_Goal_
Swap "magnifier" for "magnifying glass" in the records, beginning at the line that has "Where should I click to: Click the Generate" and stopping after the line that has "click(x=778, y=876)". Leave everything else in those lines unchanged.

_Dataset records_
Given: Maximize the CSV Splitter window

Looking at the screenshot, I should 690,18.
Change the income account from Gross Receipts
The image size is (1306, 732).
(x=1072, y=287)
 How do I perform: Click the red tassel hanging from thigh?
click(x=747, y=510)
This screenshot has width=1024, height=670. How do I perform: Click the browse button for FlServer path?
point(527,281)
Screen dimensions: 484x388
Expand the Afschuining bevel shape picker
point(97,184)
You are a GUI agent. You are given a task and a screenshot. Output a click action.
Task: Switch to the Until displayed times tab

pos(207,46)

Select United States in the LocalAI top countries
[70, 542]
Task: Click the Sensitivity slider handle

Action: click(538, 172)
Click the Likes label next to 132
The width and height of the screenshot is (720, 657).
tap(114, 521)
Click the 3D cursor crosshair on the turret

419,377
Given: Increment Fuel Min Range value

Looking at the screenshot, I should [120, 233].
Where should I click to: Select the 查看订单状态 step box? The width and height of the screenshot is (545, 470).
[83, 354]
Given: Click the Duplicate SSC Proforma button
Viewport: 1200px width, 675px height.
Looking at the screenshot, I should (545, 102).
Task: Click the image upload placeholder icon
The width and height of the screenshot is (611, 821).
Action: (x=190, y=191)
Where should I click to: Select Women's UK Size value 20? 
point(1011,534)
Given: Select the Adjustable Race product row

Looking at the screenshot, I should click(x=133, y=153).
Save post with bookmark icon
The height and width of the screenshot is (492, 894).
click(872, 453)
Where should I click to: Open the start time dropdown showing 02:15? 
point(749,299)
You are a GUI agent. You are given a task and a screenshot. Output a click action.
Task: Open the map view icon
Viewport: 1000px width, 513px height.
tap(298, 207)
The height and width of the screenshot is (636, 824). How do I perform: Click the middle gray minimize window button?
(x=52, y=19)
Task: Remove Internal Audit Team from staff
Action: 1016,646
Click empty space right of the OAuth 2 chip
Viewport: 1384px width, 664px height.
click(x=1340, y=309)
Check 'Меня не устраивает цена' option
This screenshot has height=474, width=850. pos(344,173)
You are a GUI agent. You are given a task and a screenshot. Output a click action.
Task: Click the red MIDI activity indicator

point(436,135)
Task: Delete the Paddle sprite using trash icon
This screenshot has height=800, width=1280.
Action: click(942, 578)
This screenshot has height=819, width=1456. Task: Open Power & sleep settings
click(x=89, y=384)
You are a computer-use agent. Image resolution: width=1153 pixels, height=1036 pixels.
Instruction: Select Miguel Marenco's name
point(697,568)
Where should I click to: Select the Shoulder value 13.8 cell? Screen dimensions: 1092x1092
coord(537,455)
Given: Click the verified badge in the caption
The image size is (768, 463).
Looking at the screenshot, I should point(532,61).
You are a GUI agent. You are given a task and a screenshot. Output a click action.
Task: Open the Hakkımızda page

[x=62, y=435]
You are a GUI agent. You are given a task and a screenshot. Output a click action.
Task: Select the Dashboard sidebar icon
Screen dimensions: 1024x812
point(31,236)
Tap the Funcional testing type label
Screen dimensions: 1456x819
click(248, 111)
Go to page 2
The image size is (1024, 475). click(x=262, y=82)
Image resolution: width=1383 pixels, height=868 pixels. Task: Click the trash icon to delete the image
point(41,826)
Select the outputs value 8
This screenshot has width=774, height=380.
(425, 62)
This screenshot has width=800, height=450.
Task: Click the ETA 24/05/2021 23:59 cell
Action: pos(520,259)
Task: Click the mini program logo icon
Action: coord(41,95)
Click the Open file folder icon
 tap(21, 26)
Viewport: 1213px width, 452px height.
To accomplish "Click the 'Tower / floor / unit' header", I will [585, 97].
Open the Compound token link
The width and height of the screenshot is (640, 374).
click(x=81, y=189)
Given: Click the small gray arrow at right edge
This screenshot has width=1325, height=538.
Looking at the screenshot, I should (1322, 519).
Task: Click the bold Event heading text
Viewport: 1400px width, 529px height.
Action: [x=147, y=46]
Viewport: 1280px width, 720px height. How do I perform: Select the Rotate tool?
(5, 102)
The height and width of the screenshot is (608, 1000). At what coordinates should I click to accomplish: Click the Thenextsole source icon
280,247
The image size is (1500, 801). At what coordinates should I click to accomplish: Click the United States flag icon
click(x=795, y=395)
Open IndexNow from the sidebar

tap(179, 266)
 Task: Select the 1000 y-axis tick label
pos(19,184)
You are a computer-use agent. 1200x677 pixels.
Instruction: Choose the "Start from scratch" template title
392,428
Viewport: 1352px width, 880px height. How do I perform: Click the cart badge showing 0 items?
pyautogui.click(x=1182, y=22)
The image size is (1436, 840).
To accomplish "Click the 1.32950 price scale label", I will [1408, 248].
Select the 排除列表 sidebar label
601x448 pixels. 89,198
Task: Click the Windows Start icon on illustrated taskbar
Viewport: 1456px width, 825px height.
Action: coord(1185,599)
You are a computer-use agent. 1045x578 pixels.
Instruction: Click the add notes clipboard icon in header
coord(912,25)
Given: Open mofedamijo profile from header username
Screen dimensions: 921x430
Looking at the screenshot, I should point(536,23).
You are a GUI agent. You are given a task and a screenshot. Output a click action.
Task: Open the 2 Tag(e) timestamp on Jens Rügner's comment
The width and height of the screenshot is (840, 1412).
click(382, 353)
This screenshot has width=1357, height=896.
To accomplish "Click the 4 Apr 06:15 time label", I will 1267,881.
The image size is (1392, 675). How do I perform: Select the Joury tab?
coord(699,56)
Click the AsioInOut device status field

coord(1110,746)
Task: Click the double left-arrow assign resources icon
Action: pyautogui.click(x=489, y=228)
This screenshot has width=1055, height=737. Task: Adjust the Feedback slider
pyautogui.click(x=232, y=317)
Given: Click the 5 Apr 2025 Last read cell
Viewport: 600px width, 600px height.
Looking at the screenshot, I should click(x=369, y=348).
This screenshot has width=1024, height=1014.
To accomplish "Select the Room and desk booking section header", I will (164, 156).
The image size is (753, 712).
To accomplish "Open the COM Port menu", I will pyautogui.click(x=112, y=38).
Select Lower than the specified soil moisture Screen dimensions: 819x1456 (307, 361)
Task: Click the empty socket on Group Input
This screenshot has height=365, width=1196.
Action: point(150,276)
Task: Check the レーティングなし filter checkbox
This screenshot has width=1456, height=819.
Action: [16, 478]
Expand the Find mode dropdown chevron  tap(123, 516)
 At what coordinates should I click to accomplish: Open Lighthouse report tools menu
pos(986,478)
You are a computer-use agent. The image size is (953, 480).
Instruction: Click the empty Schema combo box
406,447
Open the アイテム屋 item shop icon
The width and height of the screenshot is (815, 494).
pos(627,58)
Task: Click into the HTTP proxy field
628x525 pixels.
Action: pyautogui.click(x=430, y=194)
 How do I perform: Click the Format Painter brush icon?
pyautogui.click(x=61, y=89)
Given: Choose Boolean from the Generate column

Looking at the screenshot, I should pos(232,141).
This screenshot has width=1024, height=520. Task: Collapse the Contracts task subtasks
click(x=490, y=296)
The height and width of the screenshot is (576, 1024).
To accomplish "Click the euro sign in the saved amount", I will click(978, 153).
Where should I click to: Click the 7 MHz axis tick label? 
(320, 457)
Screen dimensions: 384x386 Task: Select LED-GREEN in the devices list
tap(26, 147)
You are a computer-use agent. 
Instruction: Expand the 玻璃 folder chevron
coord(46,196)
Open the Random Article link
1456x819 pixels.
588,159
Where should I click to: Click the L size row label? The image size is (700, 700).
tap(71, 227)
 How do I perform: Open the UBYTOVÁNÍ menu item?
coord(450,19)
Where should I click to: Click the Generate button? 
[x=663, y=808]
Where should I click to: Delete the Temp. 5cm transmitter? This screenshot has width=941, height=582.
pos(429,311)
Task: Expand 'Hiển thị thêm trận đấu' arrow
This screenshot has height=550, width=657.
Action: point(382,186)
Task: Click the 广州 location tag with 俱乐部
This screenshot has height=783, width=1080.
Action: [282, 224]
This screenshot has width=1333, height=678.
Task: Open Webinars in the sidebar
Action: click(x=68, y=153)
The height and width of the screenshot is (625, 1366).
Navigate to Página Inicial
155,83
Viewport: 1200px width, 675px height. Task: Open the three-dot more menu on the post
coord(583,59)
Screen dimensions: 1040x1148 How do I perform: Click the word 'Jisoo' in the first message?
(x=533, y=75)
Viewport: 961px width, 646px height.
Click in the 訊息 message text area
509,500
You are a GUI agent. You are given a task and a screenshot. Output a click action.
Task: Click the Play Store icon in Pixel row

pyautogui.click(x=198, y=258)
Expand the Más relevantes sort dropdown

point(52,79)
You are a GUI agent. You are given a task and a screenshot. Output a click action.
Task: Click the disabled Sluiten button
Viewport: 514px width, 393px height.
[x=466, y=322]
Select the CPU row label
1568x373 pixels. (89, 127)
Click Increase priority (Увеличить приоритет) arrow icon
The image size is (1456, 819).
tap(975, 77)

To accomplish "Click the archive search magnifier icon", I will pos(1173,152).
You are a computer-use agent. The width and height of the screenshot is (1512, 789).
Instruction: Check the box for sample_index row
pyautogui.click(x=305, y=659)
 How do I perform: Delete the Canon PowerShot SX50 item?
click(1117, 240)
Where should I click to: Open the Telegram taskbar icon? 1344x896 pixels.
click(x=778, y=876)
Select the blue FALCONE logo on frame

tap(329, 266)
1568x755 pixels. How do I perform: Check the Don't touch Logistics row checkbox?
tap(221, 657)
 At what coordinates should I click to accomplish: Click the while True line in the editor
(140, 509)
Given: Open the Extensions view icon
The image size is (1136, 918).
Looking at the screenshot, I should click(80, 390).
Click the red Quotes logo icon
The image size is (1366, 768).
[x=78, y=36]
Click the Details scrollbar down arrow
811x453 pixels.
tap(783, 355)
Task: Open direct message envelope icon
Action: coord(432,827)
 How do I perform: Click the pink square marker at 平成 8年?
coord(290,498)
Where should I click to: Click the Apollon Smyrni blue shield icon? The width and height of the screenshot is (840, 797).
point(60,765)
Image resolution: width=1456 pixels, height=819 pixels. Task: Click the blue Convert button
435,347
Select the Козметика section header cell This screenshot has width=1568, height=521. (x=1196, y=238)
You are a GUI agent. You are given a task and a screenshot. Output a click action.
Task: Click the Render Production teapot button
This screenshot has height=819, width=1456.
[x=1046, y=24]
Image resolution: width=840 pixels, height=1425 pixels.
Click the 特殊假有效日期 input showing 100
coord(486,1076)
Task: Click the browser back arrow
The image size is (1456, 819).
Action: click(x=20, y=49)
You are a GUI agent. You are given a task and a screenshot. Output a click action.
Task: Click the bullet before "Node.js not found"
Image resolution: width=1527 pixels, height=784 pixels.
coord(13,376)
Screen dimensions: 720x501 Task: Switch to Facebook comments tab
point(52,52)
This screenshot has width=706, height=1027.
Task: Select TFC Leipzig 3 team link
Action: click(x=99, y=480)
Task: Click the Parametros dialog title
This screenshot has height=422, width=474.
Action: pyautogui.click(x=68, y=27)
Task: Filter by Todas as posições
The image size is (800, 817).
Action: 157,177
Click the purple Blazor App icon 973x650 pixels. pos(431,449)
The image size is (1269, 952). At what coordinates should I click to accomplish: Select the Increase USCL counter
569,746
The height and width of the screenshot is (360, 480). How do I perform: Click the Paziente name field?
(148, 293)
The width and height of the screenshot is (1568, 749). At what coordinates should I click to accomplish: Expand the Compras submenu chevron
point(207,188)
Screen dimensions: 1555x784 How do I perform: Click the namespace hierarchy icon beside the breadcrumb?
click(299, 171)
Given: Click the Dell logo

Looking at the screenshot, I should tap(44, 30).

_Task result_
Where should I click to: Click the Generate button? 
[x=663, y=808]
Where should I click to: Delete the Temp. 5cm transmitter? This screenshot has width=941, height=582.
pos(429,311)
Task: Expand 'Hiển thị thêm trận đấu' arrow
This screenshot has height=550, width=657.
Action: point(382,186)
Task: Click the 广州 location tag with 俱乐部
This screenshot has height=783, width=1080.
Action: [282, 224]
This screenshot has width=1333, height=678.
Task: Open Webinars in the sidebar
Action: click(x=68, y=153)
The height and width of the screenshot is (625, 1366).
Navigate to Página Inicial
155,83
Viewport: 1200px width, 675px height. Task: Open the three-dot more menu on the post
coord(583,59)
Screen dimensions: 1040x1148 How do I perform: Click the word 'Jisoo' in the first message?
(x=533, y=75)
Viewport: 961px width, 646px height.
Click in the 訊息 message text area
509,500
You are a GUI agent. You are given a task and a screenshot. Output a click action.
Task: Click the Play Store icon in Pixel row

pyautogui.click(x=198, y=258)
Expand the Más relevantes sort dropdown

point(52,79)
You are a GUI agent. You are given a task and a screenshot. Output a click action.
Task: Click the disabled Sluiten button
Viewport: 514px width, 393px height.
[x=466, y=322]
Select the CPU row label
1568x373 pixels. (89, 127)
Click Increase priority (Увеличить приоритет) arrow icon
The image size is (1456, 819).
tap(975, 77)

To accomplish "Click the archive search magnifying glass icon", I will pos(1173,152).
You are a computer-use agent. The width and height of the screenshot is (1512, 789).
Instruction: Check the box for sample_index row
pyautogui.click(x=305, y=659)
 How do I perform: Delete the Canon PowerShot SX50 item?
click(1117, 240)
Where should I click to: Open the Telegram taskbar icon? 1344x896 pixels.
click(x=778, y=876)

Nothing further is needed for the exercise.